World leaders and dignitaries gathered in Qunu, in South Africa's Eastern Cape, to pay tribute to former South African Prime Minister Nelson Mandela at a funeral service in his ancestral village. Some of the tributes included: 

Malawi President Joyce Banda, on her first visit to visit the home of Nelson Mandela and Graca Machel:
"When I saw him my first reaction was to turn and run out of the room. The picture that I have, and that was shown all over Malawi this past week, is of Mama Graca Machel pulling me back!"

Ahmed Kathrada, anti-apartheid activist and fellow Robben Island prisoner:
"I first met him 67 years ago. I remember the strongman, the boxer... the prisoner who would wake up and vigorously exercise every morning before we woke up. Now he has left us and gone to the join the ace team of the ANC."
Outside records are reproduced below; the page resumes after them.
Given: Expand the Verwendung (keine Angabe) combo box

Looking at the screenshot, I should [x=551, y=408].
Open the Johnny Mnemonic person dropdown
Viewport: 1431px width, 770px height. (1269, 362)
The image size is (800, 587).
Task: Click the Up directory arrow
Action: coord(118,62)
Jakaya Kikwete, President of Tanzania on Mandela travelling from Tanzania on a false passport issued by a supportive Tanzanian Government:
"When Madiba came to Tanzania he had no passport, but from Tanzania he went to Accra, Lagos and Addis Ababa - he was given a Tanzanian travel document. It facilitated his movement. I know many of you use Tanzanian travel documents!"
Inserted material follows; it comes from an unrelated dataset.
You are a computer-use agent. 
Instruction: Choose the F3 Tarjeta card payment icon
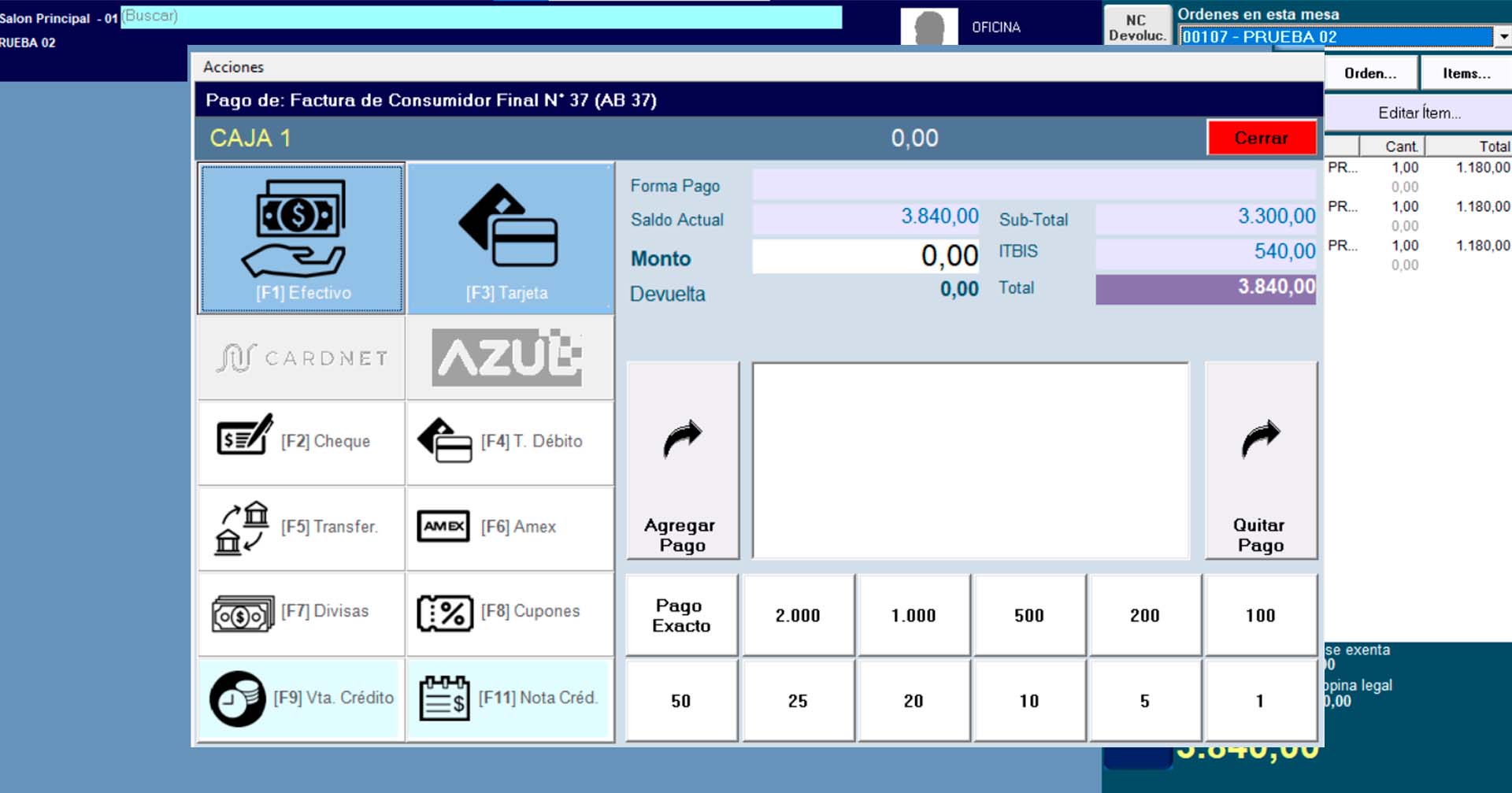510,238
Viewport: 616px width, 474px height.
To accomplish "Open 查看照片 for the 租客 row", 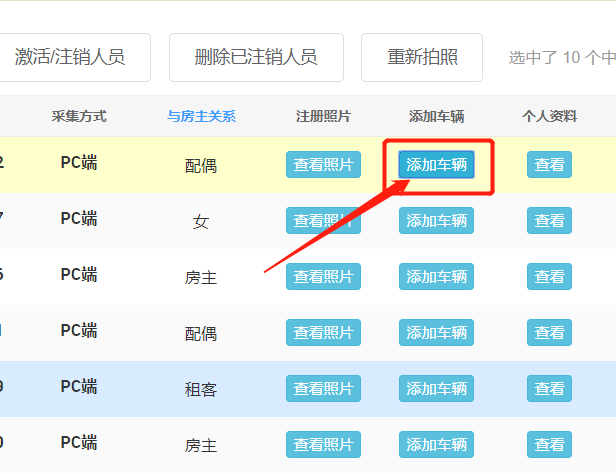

President Kikwete, on Mandela's first visit to Tanzania in 1962:
"In order to keep his visit discreet he did not stay in a hotel. He stayed at the home of the minister of commerce and industry. When he left on his trip to Accra, Lagos and Addis and Algiers, he left behind his boots at the minister's home, in the hope that on his way back he could pick up the boots. Unfortunately he couldn't pass through Dar Es Saleem again, and shortly after arriving back in South Africa he was arrested and imprisoned in Robben Island for 27 years. The minister's family kept the boots, awaiting his return. In 1995 when Mandela was president, the pair of boots were handed back to him by the widow of the late minister."

Kenneth Kaunda, President of Zambia:
"I spent three nights with [former prime minister John] Vorster on a train. I asked the prime minister to please release Nelson Mandela and his colleagues and come together in discussions. It came to nothing.... Then came my meeting with FW de Klerk and, after a few hours, I called a press conference where I said: 'I think I can do business with this man'. Thank goodness he released this great man."
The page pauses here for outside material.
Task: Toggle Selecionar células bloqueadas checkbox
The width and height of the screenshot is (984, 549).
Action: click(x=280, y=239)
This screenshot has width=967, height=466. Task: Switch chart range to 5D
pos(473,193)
Bishop Ziphozihle Siwa, overseeing the funeral service:
"Yours was truly a long walk to freedom. You have now achieved the ultimate freedom. May we take a leaf of selflessness from Nelson Mandela, in a culture that seems to be full of takers. We well always cherish the life you shared with the people of this nation."

Bishop Siwa, quoting William Shakespeare's Macbeth:
"Out, out, brief candle! Life's but a walking shadow, a poor player that struts and frets his hour upon the stage and is heard no more. It is a tale told by an idiot, full of sound and fury, signifying nothing."

Jacob Zuma, South African President:
"It is the end of an extraordinary journey that began 95 years ago. It is the end of 95 glorious years, of a freedom fighter, a dedicated and humble servant of the people of South Africa. Fountain of wisdom, a pillar of strength, and a beacon of hope for all those fighting for a just and equitable world order."

"Your long walk to freedom has ended in a physical sense. Our own journey continues. We have to continue working to build the kind of society you worked tirelessly to construct."

Ndaba Mandela, Mandela's grandson:
"It is through Mandela that the world cast its eyes on South Africa and took notice of the severe and organised repression of South Africans. Yet it was also through Mandela that the world would learn the spirit of endurance, the triumph of forgiveness and the beauty of reconciliation. Indeed, the story of Mandela is so much the story of South Africa."  

Nandi Mandela, Mandela's granddaughter:
"Go well Madiba. Go well to the land of our ancestors, you have run your race."